-- begin Source --

DBA Roundup
A roundup of industry expertise, exclusive resources, business support and tools for your design business.

Most creative agency founders didn’t start their businesses to maximise profit. They started them to do good work – work they were proud of, work that clients valued, work that built reputations.
The tension tends to show up later. Many agencies producing strong creative work struggle to achieve consistent, healthy margins. Not because the work isn’t good enough, but because the commercial decisions that sit behind that work aren’t always managed well.
At the recent DBA Member Forum, I focused on two places where agencies tend to lose margin. They’re not the whole story, but small changes here can make a noticeable difference.
Many agencies lose margin before a project has even started.
This usually happens at the proposal stage. Work isn’t properly costed, assumptions aren’t tested, or pricing is adjusted downwards in an effort to stay competitive. The result is a project that looks viable on paper but is already under pressure the moment it kicks off.
A common mistake is reusing old proposals without understanding how those projects actually performed. If you don’t know where time was really spent, how many revisions were required, or where delivery became stretched, you’re guessing. Guesswork rarely leads to profitable outcomes.
This is also where timesheets matter. They’re the bane of most agencies because teams don’t enjoy filling them in, and leaders often question whether they’re worth the hassle. They’re there to tell you whether the work was priced accurately. If projects regularly overrun, the issue is usually scope, not delivery. Without that data, you’re pricing on assumptions rather than evidence.
There’s also a tendency to reduce the price while keeping the deliverables intact. This is where many projects start to unravel. If the budget is fixed, the scope has to flex. You have to cut your cloth accordingly.
Designers will always want more time – and rightly so. I’ve never had one say, “You’ve given me too much budget, take some back.” But time isn’t free. If the budget doesn’t stretch, the scope has to adjust.
This is why internal alignment matters so much at proposal stage. There needs to be an honest discussion with the delivery team about what can realistically be achieved within the budget – and a shared agreement that the team will stick to it. Without that buy-in, budgets become theoretical and overruns are absorbed later.

-- end Source --
-- begin Input rows --

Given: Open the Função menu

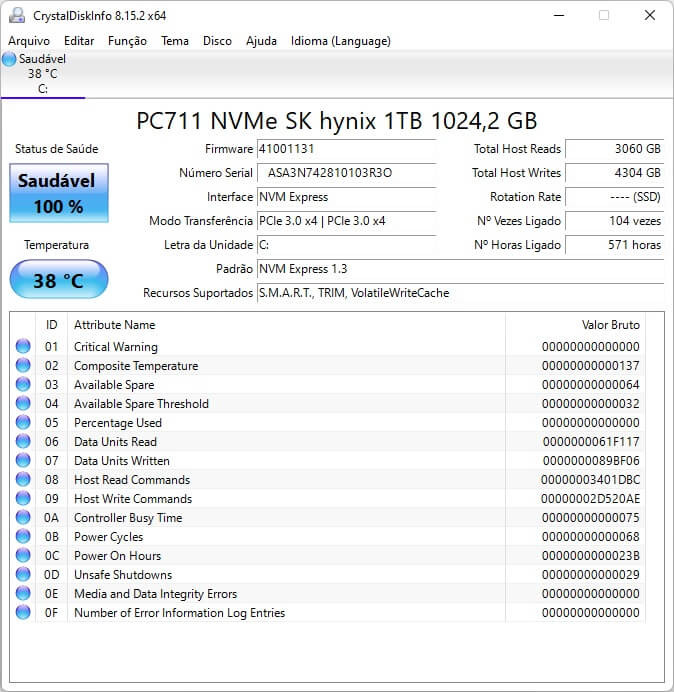Looking at the screenshot, I should [127, 41].
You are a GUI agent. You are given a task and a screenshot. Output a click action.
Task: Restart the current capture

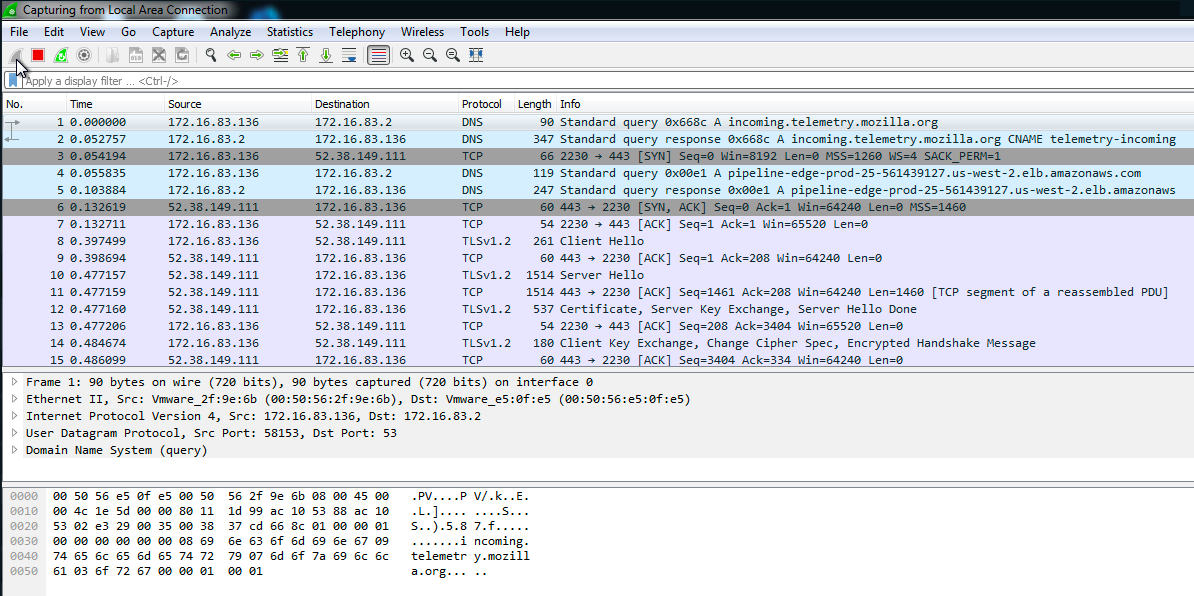click(61, 55)
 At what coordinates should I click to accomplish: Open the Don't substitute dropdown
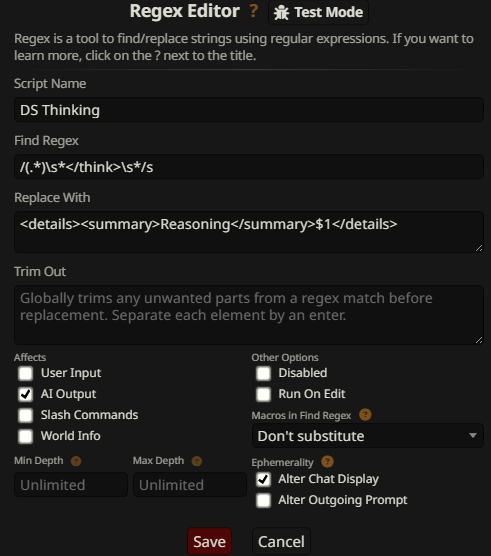point(368,436)
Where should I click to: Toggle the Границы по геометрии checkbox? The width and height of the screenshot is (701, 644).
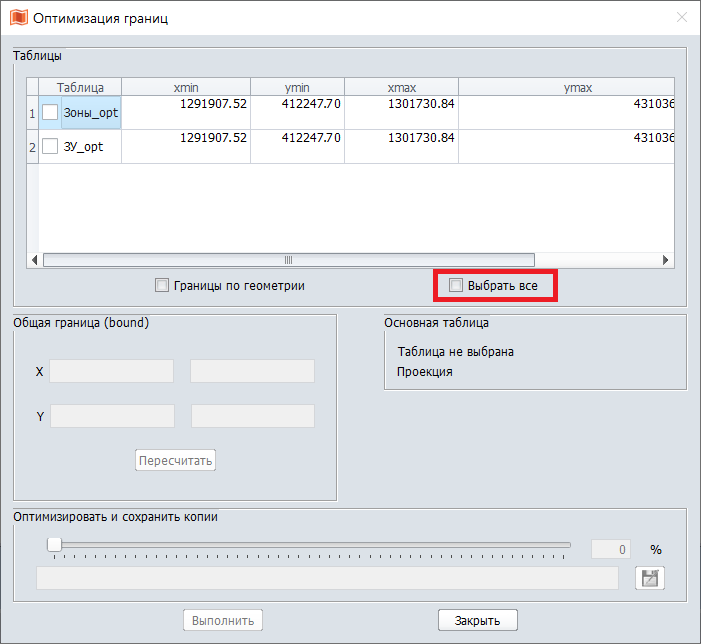(162, 286)
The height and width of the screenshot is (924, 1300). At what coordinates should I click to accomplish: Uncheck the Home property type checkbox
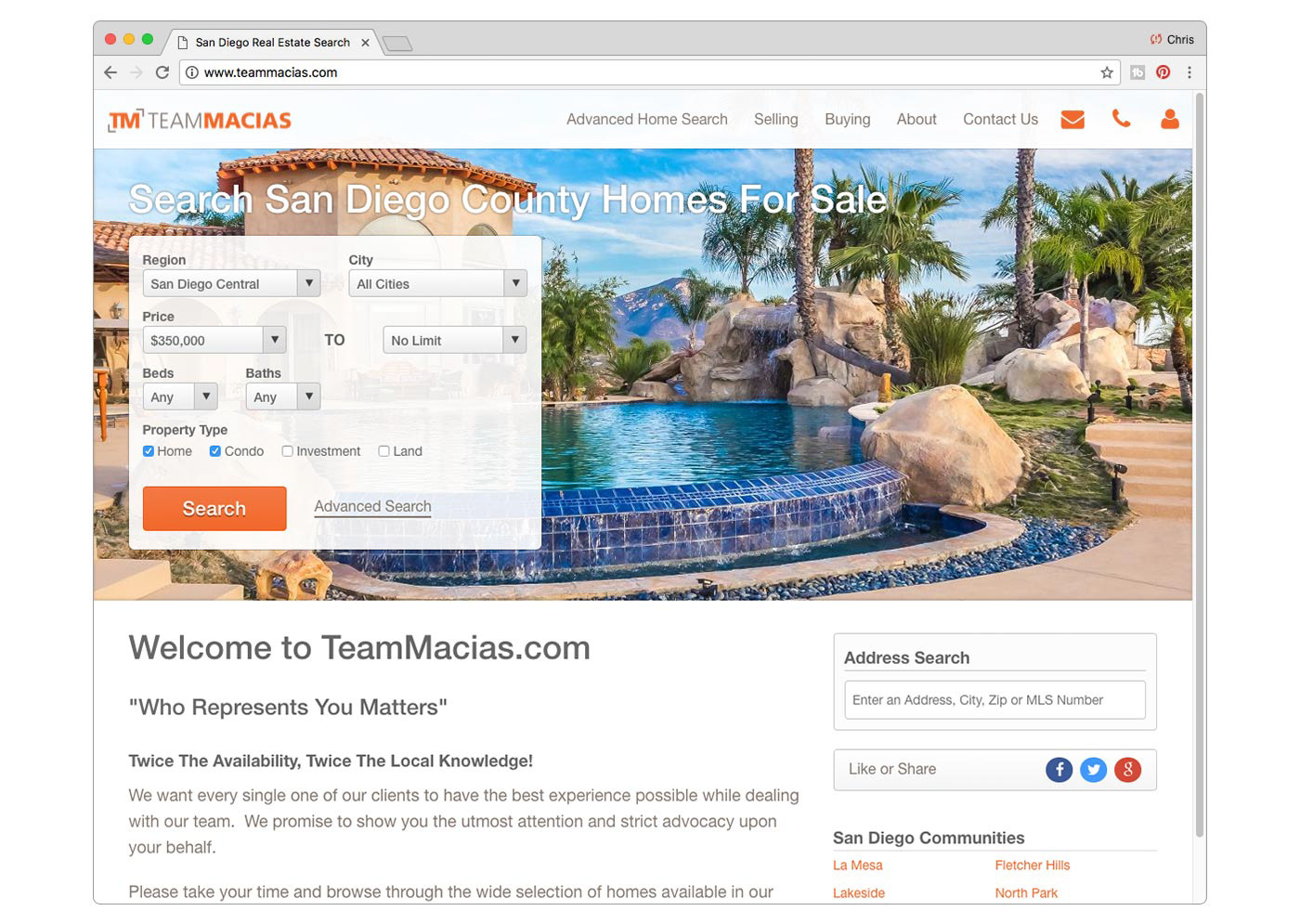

-- end Input rows --

Tasks to complete ::
[1] Render the rows from the start of the rows through the line containing "click(61, 55)", inclusive, as a two-column CSV with the columns request and answer. Give one line per request, put each field in quotes, replace line breaks with spaces, and leave out the pictures.
[2] Continue the piece on creative agency margins from where it stops.

Responses in order ::
[1]
request,answer
"Given: Open the Função menu","Looking at the screenshot, I should [127, 41]."
"You are a GUI agent. You are given a task and a screenshot. Output a click action. Task: Restart the current capture","click(61, 55)"

[2]
Strong proposals are honest documents. They align budget, scope and resourcing assumptions clearly, and they set expectations internally as well as externally. When teams are involved early and understand the constraints, staying within budget becomes a conscious decision rather than a constant battle.
Most agencies default to scheduling when what they really need is resource management. Scheduling is reactive – it deals with what’s already landed. Resource management looks ahead at demand, capacity and skills, and plans before problems show up.
To do that well, you need two things: visibility of upcoming work and a simple, agreed process for allocating people. Without those, you’re not really managing resources – you’re just fitting work into whatever gaps you can find.
The tool you use matters far less than getting that foundation right. Most agencies still rely on Excel because it’s flexible and familiar. Dedicated resource management software can help, but it won’t fix the underlying issue. Once the basics are in place, the tooling becomes secondary.
When this is working, projects start on time, teams aren’t stretched, and the hours you priced into the proposal are actually the hours you have available. That’s what protects margin. It also means you have the right talent on the right work, giving the team the time and headspace to deliver to a high creative standard – not just to hit the deadline.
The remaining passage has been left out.